Material to process

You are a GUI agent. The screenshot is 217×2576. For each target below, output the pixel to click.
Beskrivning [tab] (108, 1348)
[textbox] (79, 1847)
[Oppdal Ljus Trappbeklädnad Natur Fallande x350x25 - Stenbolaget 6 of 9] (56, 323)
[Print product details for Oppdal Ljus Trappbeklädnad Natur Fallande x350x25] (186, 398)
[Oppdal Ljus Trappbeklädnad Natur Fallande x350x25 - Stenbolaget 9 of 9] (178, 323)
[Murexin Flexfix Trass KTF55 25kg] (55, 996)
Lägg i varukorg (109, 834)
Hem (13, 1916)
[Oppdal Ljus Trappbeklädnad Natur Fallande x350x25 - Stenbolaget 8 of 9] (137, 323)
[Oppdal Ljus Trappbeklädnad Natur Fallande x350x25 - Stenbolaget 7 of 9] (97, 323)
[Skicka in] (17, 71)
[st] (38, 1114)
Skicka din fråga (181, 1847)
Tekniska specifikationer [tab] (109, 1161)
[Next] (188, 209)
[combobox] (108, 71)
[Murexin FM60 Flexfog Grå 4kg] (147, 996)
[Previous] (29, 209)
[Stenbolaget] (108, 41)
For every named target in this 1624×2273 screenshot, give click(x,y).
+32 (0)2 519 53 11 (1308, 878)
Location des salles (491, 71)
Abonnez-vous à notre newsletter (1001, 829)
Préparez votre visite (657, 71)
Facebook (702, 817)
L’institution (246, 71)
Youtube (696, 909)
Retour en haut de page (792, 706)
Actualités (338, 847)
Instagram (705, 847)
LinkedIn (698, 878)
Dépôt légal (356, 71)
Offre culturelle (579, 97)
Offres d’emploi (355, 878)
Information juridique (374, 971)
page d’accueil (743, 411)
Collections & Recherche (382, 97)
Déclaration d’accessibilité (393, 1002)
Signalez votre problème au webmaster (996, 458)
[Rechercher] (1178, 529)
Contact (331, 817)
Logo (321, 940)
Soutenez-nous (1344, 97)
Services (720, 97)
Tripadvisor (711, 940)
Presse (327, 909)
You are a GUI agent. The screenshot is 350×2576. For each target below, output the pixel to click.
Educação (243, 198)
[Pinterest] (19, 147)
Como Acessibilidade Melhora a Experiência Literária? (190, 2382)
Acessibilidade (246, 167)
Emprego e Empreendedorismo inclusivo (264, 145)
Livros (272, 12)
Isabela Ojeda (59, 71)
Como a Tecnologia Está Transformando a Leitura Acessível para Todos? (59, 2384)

To do
Quote the line that contains "Como Acessibilidade Melhora" and each line after it through the end of the data, exactly, leaving out everything else.

Output of the exercise
Como Acessibilidade Melhora a Experiência Literária? (190, 2382)
Acessibilidade (246, 167)
Emprego e Empreendedorismo inclusivo (264, 145)
Livros (272, 12)
Isabela Ojeda (59, 71)
Como a Tecnologia Está Transformando a Leitura Acessível para Todos? (59, 2384)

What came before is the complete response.